[ACTIVITY] Every line below between the line holding "Publication (265, 95)" and the line holding "Downloads (21, 2080)", inclusive, should be repeated exactly, and all other lines omitted.

[PROVIDED RECORDS]
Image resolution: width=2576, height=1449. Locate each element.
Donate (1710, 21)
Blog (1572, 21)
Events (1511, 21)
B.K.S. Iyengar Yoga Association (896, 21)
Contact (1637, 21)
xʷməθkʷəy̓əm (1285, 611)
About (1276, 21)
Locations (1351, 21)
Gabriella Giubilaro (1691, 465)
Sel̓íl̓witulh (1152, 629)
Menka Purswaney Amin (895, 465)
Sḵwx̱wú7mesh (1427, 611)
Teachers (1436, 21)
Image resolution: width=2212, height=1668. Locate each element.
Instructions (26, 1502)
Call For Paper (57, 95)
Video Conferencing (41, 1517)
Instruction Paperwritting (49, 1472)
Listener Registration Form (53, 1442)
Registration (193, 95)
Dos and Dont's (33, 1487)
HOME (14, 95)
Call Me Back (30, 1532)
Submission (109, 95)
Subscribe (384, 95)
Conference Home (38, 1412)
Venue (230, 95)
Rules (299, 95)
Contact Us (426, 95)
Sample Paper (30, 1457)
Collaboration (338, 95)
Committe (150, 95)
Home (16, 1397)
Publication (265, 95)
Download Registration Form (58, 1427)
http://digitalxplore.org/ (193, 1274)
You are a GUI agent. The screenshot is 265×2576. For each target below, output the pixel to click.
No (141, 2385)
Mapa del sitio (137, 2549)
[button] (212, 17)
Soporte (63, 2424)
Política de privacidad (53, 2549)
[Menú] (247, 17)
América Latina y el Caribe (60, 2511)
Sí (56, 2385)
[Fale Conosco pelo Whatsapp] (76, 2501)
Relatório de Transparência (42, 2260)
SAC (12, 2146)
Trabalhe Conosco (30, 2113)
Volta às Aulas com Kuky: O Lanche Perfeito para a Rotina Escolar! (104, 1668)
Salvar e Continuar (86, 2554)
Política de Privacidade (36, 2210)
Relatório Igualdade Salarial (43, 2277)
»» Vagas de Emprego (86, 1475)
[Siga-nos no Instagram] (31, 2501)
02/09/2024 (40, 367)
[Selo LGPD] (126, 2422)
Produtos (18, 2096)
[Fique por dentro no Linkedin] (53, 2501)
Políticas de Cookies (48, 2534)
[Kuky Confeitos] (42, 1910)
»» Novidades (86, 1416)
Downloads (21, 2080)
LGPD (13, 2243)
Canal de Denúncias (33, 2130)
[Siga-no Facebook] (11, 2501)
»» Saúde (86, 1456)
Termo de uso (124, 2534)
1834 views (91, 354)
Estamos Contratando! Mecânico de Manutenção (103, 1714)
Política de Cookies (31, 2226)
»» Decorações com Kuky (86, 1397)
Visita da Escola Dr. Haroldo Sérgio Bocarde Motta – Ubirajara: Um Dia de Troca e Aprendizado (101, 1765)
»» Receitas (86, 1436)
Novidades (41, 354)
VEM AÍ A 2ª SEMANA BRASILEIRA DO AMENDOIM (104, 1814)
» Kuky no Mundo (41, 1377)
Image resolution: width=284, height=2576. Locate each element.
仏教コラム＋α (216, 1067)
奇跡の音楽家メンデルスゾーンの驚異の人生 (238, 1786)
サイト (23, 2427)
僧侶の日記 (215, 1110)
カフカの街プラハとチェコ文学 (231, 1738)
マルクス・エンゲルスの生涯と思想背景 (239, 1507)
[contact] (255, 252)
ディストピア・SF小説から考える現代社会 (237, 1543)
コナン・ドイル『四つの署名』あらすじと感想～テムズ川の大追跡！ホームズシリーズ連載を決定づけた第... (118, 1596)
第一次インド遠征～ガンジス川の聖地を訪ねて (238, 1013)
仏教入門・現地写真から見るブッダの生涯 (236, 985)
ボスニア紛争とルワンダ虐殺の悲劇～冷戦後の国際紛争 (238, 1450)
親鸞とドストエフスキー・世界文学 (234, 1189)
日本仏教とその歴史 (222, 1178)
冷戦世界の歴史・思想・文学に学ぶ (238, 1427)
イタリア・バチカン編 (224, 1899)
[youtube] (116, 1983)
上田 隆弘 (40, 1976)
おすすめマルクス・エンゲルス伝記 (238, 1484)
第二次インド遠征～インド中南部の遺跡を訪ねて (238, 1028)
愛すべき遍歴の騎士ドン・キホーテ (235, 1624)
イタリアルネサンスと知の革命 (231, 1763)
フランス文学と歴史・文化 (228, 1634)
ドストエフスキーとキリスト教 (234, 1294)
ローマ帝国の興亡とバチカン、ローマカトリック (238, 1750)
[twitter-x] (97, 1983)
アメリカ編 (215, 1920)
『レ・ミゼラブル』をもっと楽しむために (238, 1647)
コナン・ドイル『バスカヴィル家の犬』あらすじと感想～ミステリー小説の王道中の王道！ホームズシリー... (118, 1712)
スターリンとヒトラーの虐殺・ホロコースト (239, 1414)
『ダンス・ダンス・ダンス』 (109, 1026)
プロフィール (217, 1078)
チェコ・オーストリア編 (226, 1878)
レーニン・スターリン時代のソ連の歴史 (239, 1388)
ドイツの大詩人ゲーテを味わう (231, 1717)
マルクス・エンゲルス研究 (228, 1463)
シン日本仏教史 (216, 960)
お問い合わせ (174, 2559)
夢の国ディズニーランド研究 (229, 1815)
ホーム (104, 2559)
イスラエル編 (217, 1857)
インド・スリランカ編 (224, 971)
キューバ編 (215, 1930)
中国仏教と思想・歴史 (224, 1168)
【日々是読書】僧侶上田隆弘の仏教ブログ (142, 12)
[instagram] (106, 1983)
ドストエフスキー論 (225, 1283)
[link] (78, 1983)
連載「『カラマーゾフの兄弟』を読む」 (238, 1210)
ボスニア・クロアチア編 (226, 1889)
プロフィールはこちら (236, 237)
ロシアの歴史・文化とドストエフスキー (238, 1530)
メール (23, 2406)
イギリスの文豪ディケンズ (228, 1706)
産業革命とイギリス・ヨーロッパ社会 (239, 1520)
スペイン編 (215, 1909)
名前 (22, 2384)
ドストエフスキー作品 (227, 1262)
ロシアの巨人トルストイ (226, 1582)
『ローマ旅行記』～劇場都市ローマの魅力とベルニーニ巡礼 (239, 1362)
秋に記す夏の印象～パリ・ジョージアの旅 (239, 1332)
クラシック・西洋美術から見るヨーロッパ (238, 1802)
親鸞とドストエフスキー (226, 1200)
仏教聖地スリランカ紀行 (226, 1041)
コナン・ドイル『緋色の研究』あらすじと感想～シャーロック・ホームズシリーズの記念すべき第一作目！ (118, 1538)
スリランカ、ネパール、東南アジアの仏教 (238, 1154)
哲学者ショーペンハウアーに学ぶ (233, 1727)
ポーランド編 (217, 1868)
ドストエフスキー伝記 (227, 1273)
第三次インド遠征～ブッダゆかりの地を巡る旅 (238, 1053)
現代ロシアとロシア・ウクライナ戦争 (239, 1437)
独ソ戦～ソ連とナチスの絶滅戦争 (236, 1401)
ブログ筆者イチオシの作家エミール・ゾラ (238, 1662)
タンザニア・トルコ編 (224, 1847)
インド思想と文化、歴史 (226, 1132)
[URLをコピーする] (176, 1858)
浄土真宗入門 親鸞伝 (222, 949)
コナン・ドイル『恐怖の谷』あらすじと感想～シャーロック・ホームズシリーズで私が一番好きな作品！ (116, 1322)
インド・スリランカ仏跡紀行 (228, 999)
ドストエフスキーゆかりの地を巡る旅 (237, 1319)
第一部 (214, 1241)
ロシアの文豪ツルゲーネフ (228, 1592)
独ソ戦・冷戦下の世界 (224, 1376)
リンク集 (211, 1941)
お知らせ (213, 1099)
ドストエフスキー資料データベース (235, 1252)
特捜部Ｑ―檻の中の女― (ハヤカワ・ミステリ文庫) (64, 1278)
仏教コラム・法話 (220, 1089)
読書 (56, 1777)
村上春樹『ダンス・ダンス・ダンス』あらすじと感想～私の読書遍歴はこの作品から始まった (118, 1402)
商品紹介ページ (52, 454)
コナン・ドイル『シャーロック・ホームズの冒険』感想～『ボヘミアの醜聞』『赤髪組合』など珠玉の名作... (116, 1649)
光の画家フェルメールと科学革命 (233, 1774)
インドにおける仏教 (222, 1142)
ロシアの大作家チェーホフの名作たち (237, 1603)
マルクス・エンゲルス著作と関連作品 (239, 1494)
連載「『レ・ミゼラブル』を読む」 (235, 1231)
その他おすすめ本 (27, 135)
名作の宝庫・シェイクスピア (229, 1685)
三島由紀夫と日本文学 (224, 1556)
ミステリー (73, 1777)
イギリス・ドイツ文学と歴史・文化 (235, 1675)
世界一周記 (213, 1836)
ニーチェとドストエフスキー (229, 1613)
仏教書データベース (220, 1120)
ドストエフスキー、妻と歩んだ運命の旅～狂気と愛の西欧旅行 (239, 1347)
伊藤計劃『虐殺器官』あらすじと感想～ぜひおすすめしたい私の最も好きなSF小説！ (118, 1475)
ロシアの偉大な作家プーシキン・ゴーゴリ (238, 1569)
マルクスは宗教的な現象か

[WRITTEN RESPONSE]
Publication (265, 95)
Download Registration Form (58, 1427)
http://digitalxplore.org/ (193, 1274)
You are a GUI agent. The screenshot is 265×2576. For each target below, output the pixel to click.
No (141, 2385)
Mapa del sitio (137, 2549)
[button] (212, 17)
Soporte (63, 2424)
Política de privacidad (53, 2549)
[Menú] (247, 17)
América Latina y el Caribe (60, 2511)
Sí (56, 2385)
[Fale Conosco pelo Whatsapp] (76, 2501)
Relatório de Transparência (42, 2260)
SAC (12, 2146)
Trabalhe Conosco (30, 2113)
Volta às Aulas com Kuky: O Lanche Perfeito para a Rotina Escolar! (104, 1668)
Salvar e Continuar (86, 2554)
Política de Privacidade (36, 2210)
Relatório Igualdade Salarial (43, 2277)
»» Vagas de Emprego (86, 1475)
[Siga-nos no Instagram] (31, 2501)
02/09/2024 (40, 367)
[Selo LGPD] (126, 2422)
Produtos (18, 2096)
[Fique por dentro no Linkedin] (53, 2501)
Políticas de Cookies (48, 2534)
[Kuky Confeitos] (42, 1910)
»» Novidades (86, 1416)
Downloads (21, 2080)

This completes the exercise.